May 16, 2022 • 1h 7min
Christian Humanist Profiles 230: Falsehood and Fallacy
I’m still a young enough professor that I don’t remember a time before “critical thinking” was a buzzword in the profession. Back in the fall of 2000, when first I started, John Bean convinced me that the goal of core-curriculum classes should be to introduce novices to the practices and standards of the university disciplines, and I still think that’s about right. A decade later, concerns had shifted to helping students engage in metacognition, the examination of one’s own thought-processes, and I’m still a fan of that as well. But some time in the last decade, if you believe some social psychologists, something went seriously wrong in American epistemology through entire limbs of the body politic, and in response a new call went forth: critical thinking became less a bonus and more a bulwark, something to save us from the idiocy that so many of us invite into our eyeballs through our phone screens. Dr. Bethany Kilcrease’s book Falsehood and Fallacy engages in that rescue mission at the undergraduate level, using the tools of history to improve our habits of thinking. Christian Humanist Profiles is glad to have Dr.
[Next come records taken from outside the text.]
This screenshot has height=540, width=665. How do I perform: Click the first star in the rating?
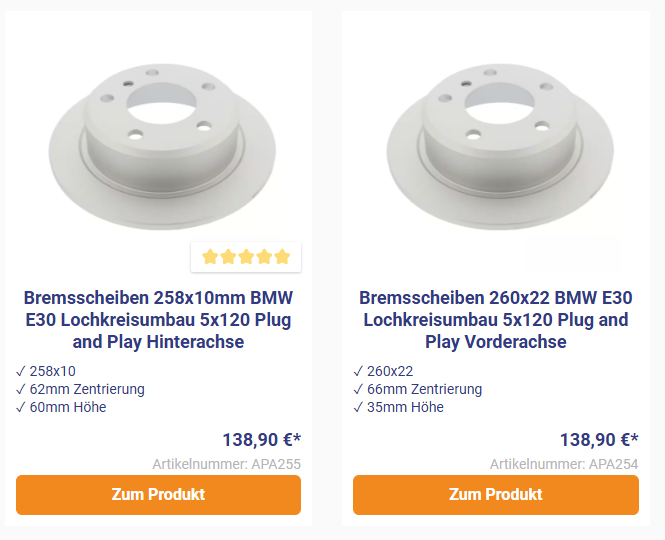(x=210, y=257)
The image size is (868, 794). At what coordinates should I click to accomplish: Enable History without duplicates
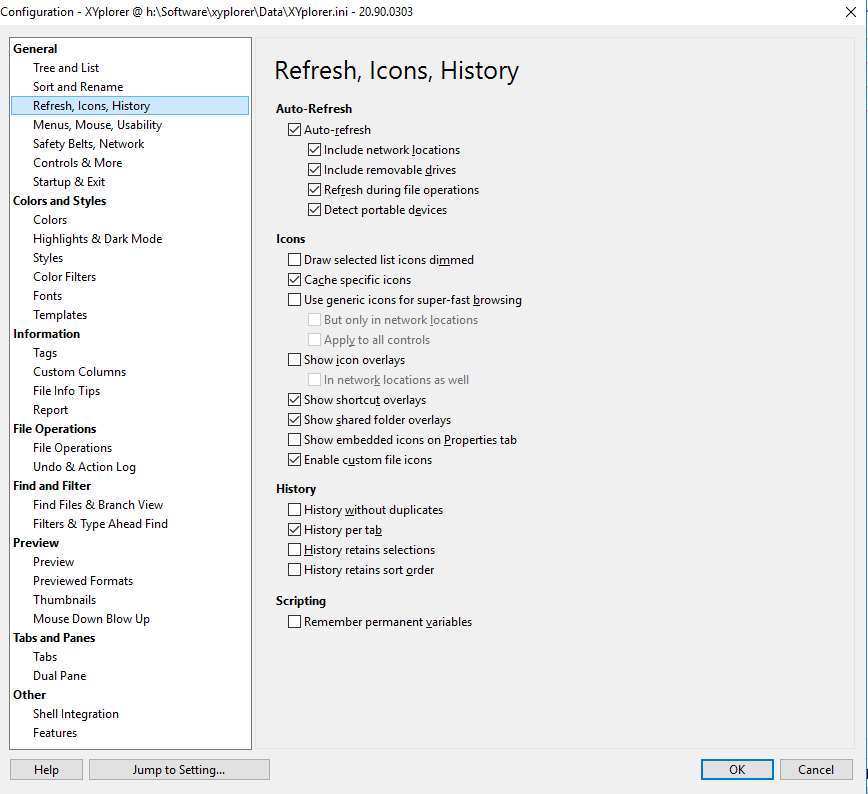(295, 509)
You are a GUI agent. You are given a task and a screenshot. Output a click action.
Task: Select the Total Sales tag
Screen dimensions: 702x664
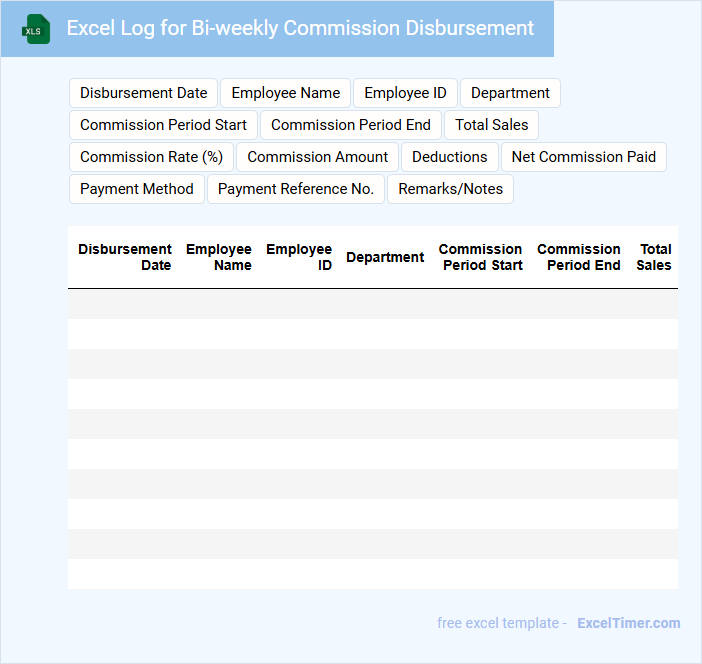coord(491,125)
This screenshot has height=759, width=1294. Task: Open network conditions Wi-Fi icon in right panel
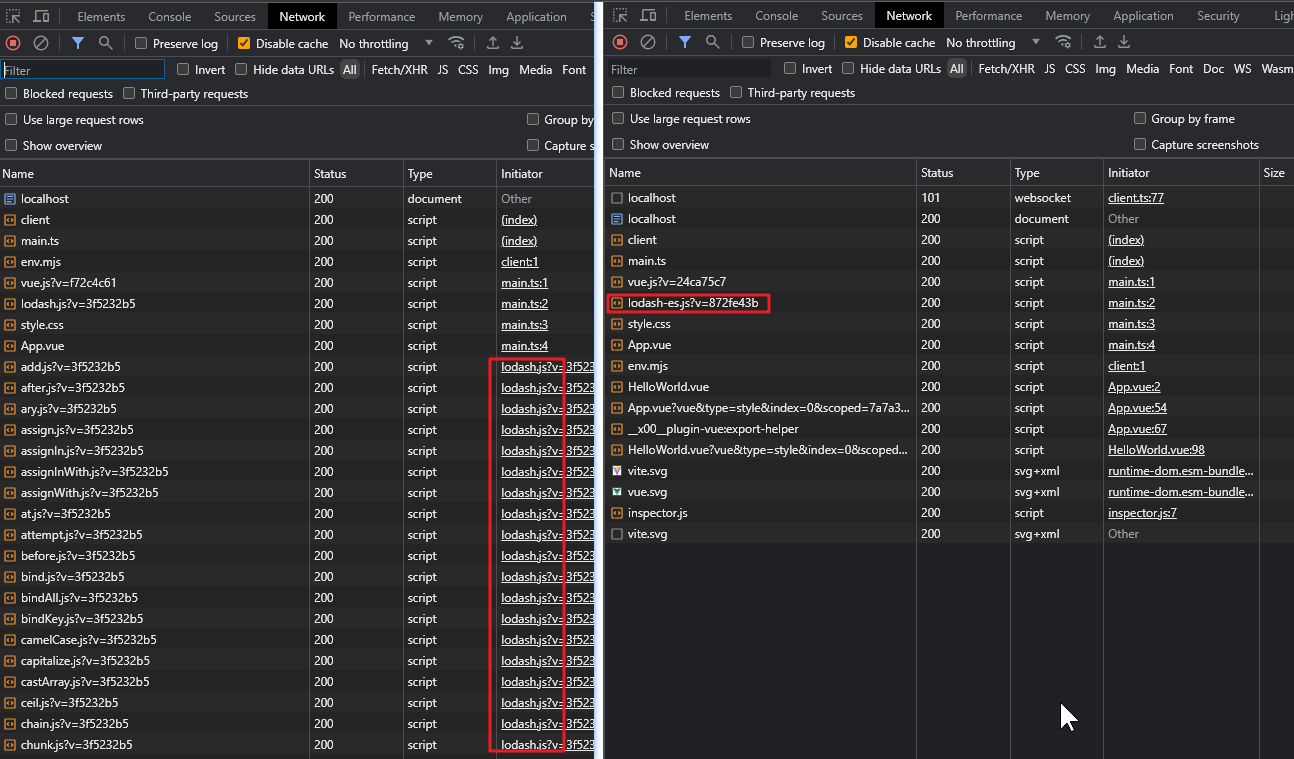(x=1064, y=42)
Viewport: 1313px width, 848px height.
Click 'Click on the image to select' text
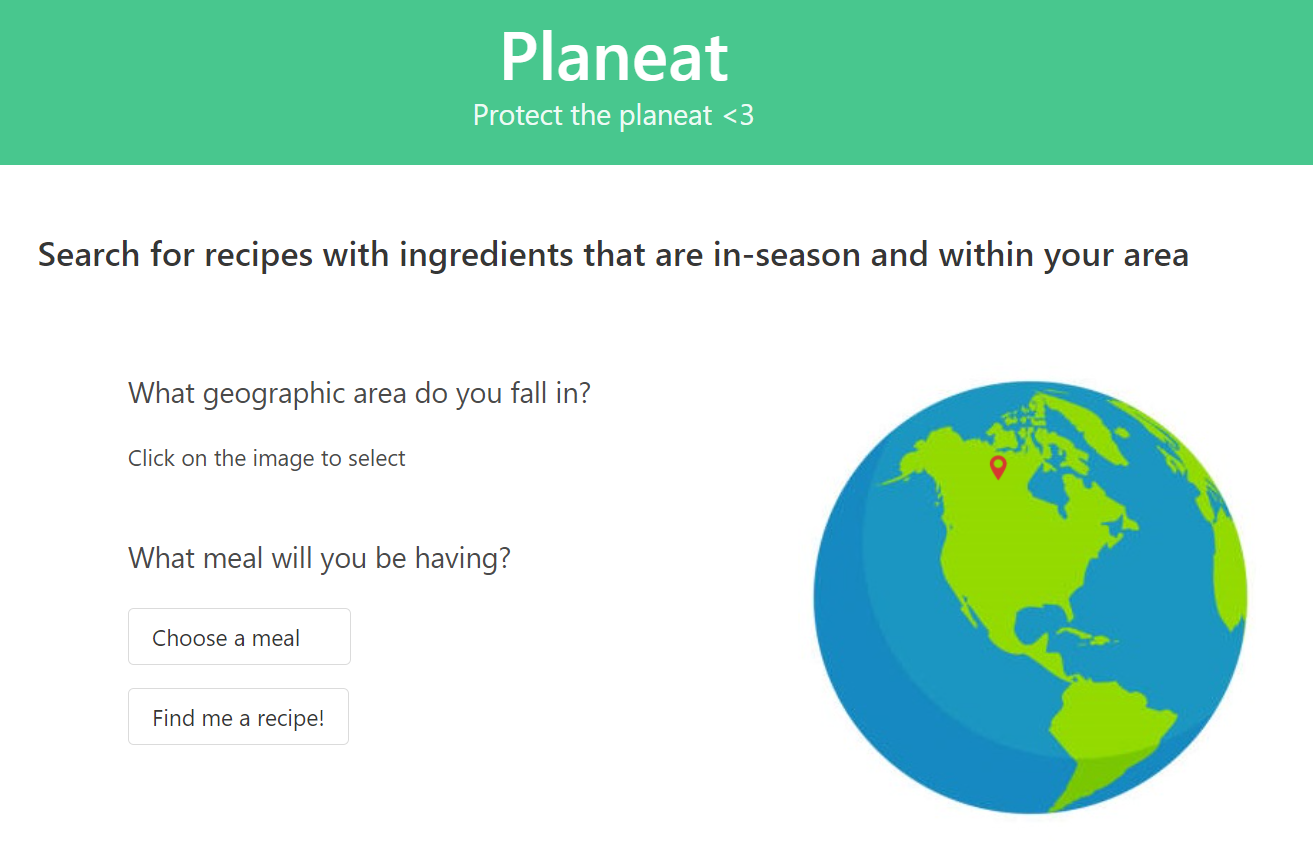(267, 458)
Kilcrease on the show today.

May 9, 2022 • 1h 1min
Christian Humanist Profiles 229: My Body Is not a Prayer Request
Victoria Reynolds Farmer talks with Amy Kenny about her new book "My Body Is not a Prayer Request."

Apr 18, 2022 • 1h 14min
Christian Humanist Profiles 228: Render Unto Caesar
Nathan Gilmour talks with John Dominic Crossan about his new book "Render Unto Caesar."

Apr 11, 2022 • 53min
Christian Humanist Profiles 227: Restless Devices
Christina Bieber Lake talks with Felicia Wu Song about her recent book "Restless Devices."

Apr 4, 2022 • 59min
Christian Humanist Profiles 226: When Bad Thinking Happens to Good People
Nathan Gilmour talks with Larry Shapiro about his recent book "When Bad Thinking Happens to Good People."

Mar 28, 2022 • 52min
Christian Humanist Profiles 225: The Most Misunderstood Women of the Bible
Victoria Reynolds Farmer talks with Mary DeMuth about her recent book "The Most Misunderstood Women of the Bible."